Para a sua produção, a massa (M), após devidamente formulada e parcialmente cozida, é, inicialmente transferida, de modo convencional, de um tanque (1) para uma extrusora (2), cujo cabeçote é dotado de um dispositivo aplicador formado por agulhas ligadas a um reservatório (3) contendo elemento palatabilizante (4). A aplicação poderá ser efetuada, preferencialmente, por meio dessas agulhas especiais, ou por outro meio adequado, desde que industrialmente, de modo a formar ininterruptamente, na saída da massa (M), também em fluxo continuo, uma camada interna (5) de elemento palatabilizante. A massa (M), até então dessa forma constituída, passa por etapa convencional de corte (6), formando então o alimento (7) já em sua configuração final, conforme o formato desejado, seja bastonete, trapezoidal, travesseiro, palito ou outro, sendo obtido em massa de textura única e dotado, portanto, com uma camada interna de elemento palatabilizante (5). O alimento (7) segue então para etapas convencionais de secagem (8) e etapa de aplicação de camada de gordura (9), se necessário, passando, finalmente, em um módulo (10) para receber a camada externa de elemento palatabilizante (11). O processo acima descrito, transcorre em etapas conhecidas, decorrentes de equipamento já usado em processos industriais, obtendo-se, no entanto, graças à aplicação contínua do elemento palatabilizante (4), internamente à massa (M) de textura única, uma camada (5) que irá proporcionar ao alimento (7) um alto poder de palatabilidade, mantida desde o início até o final quando da mastigação por parte do animal. A aplicação permite um controle do volume das dosagens, tanto para a camada interna (5) quanto para a camada externa (11), as quais podem ser combinadas ou distribuídas proporcionalmente, em torno de 10 a 20% do peso total do alimento (7), mantendo, durante toda a mastigação, a umidade e o sabor necessários para satisfazer a palatabilidade desejada.

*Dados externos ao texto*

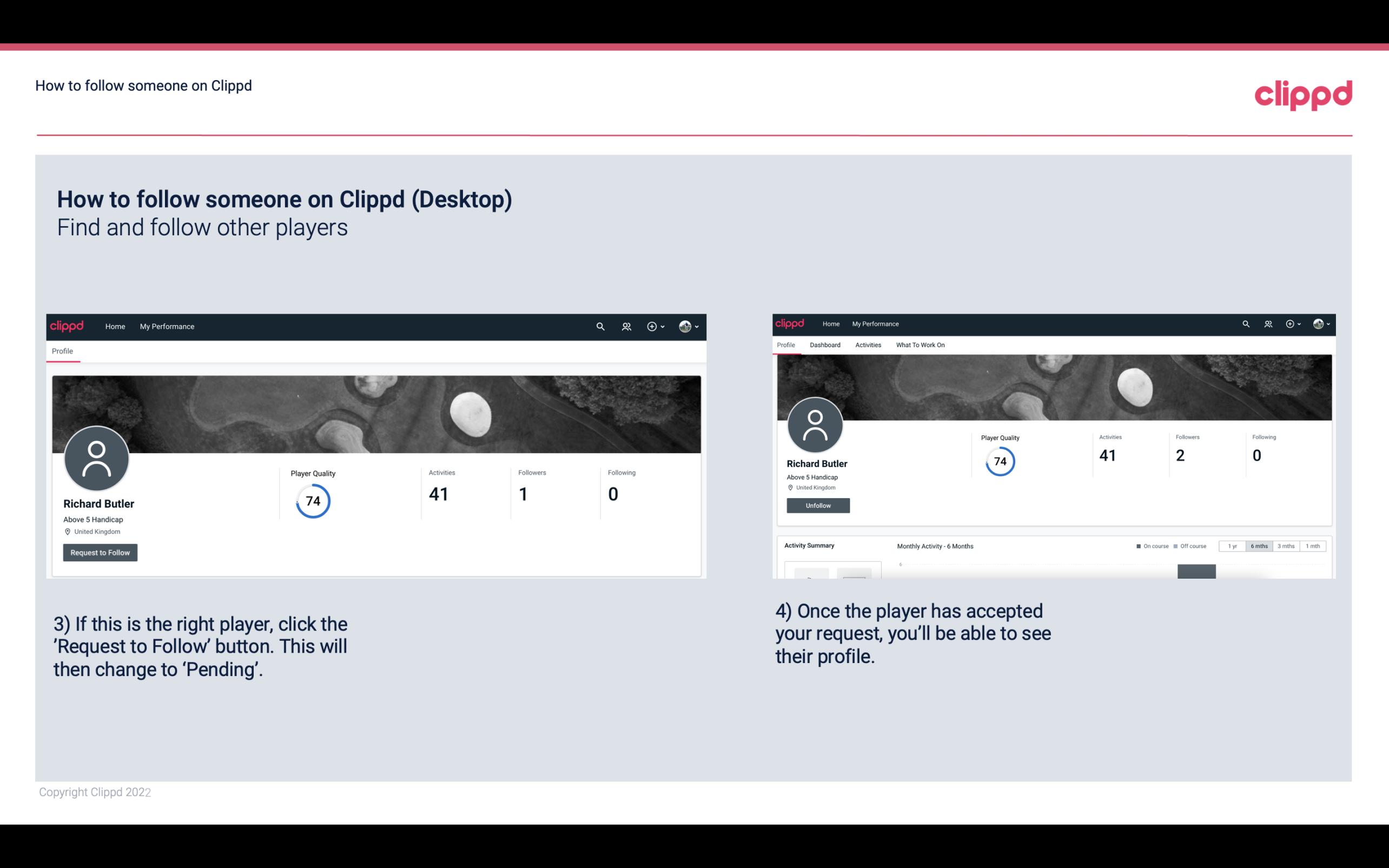Expand the language selector dropdown icon
This screenshot has width=1389, height=868.
point(697,326)
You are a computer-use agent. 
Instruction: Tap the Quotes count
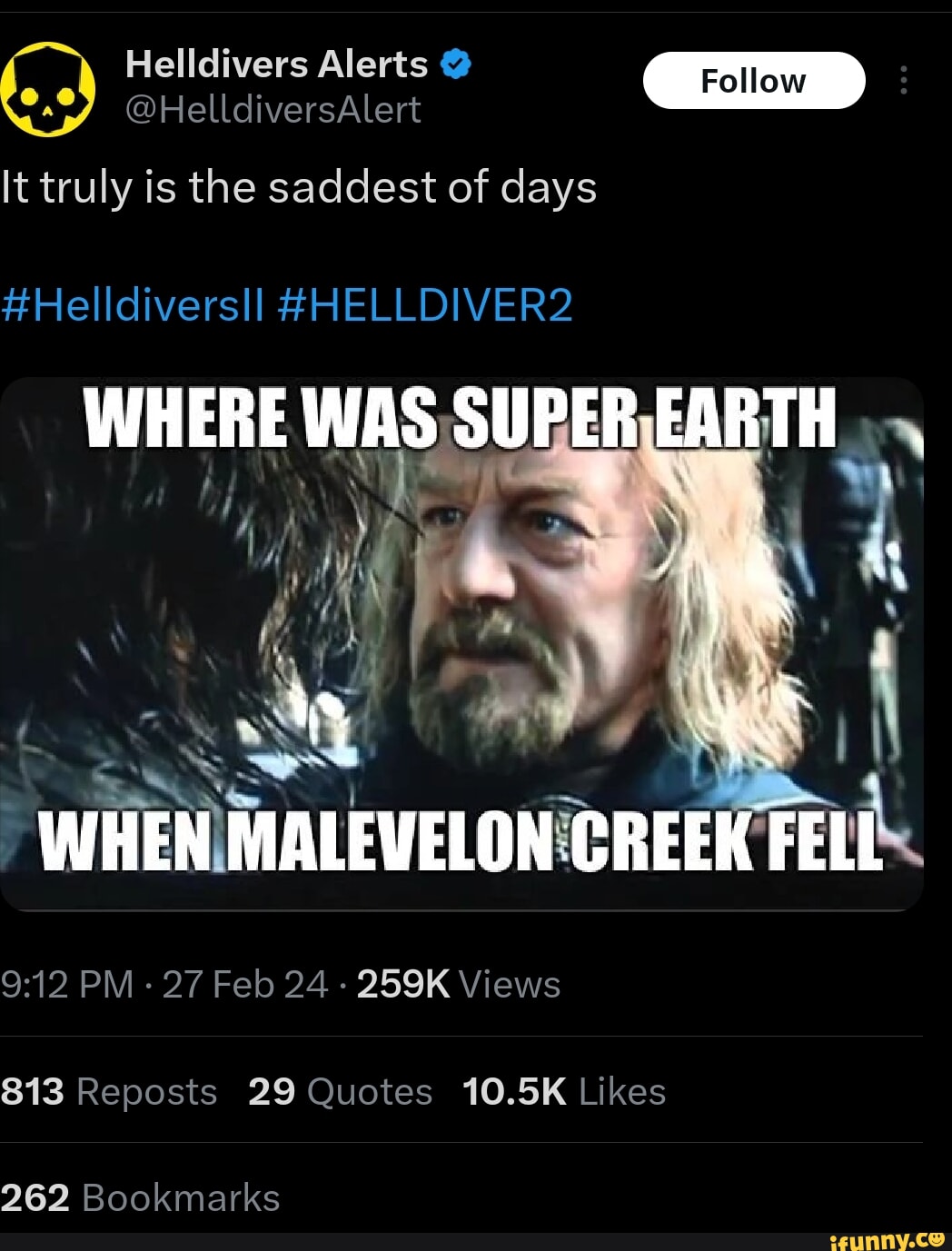339,1091
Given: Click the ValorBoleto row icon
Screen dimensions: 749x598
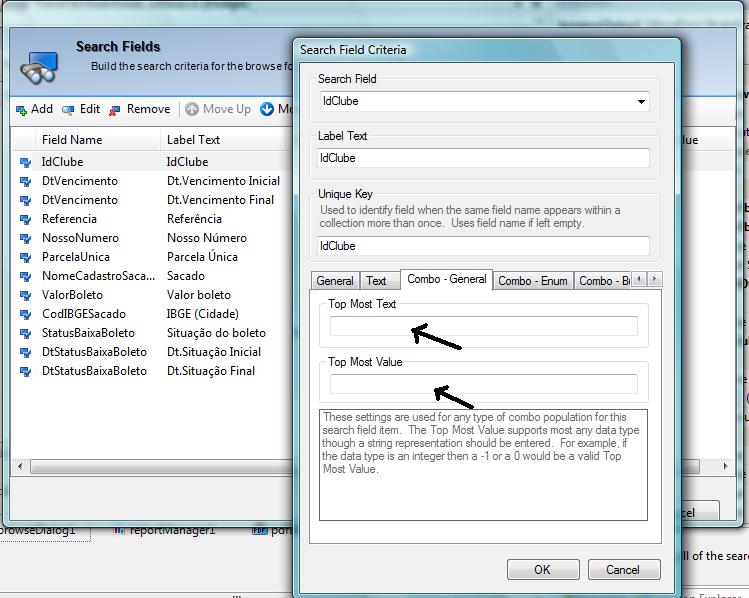Looking at the screenshot, I should click(25, 295).
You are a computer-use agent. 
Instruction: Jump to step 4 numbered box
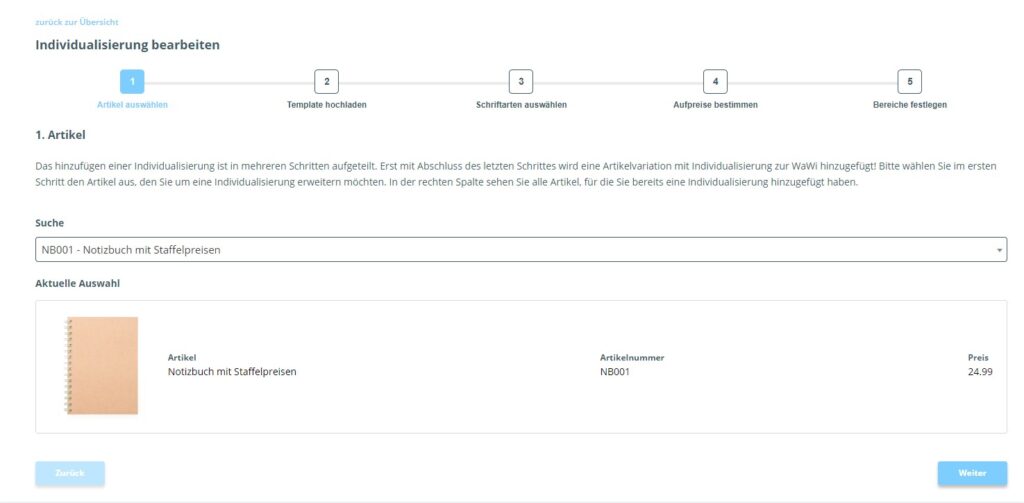point(715,82)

Além da combinação de porcentagens, as camadas (5) e (11) podem apresentar sabores diferenciados entre si, também combinando fígado, peixe e outros, os quais serão devidamente homogeneizados durante a mastigação, já que impregnam-se à massa (M) de textura única, tanto a partir da parte interna quanto da superfície externa, aumentando também, dessa forma, a palatabilidade.
TESTES EFETUADOS O inventor, através de pesquisas, vem mostrar, por meio de tabela inserida logo abaixo, completada pelo gráfico da figura 3, os resultados obtidos com o uso do alimento (7) em questão - formado a partir de massa em textura única, dotado de camadas palatabilizantes interna (5) e externa (11), em variadas porcentagens e combinações de sabores, em comparação a um alimento contendo apenas a camada externa convencional de elemento palatabilizante.
Assim, a título ilustrativo, mostrado na tabela que segue, o alimento convencional é denominado A (com palatabilizante superficial) e o alimento em questão (7), (com palatabilizante total). Para tanto, foram escolhidos 5 animais, relacionados por números 7, 9, 71, 138 e 140, sendo-lhes oferecido, por quatro dias, 600 gr do produto A e do produto B.
Na tabela abaixo é mostrado, durante os quatro dias de alimento administrado, o consumo total por animal, tanto para o alimento A (alimento com palatabilizante superficial), quanto para o alimento B (alimento cora palatabilizante total), sendo o índice de consumo indicado no gráfico (apresentado como Figura 3): A - Produto com palatabilizante superficial (externo) B - Produto com palatabilizante total (interno e externo).
Como pode observar-se, o consumo do alimento B, motivo desse pedido de patente, manteve-se em seu máximo, graças ao aumento de palatabilidade obtido pela aplicação dos sabores interna e externamente, ao passo que o consumo do alimento A, apenas com palatabilizante externo, apresentou gradativo decréscimo em seu consumo, conforme mostram os resultados da tabela, completados pelos índices apresentados no gráfico da figura 3.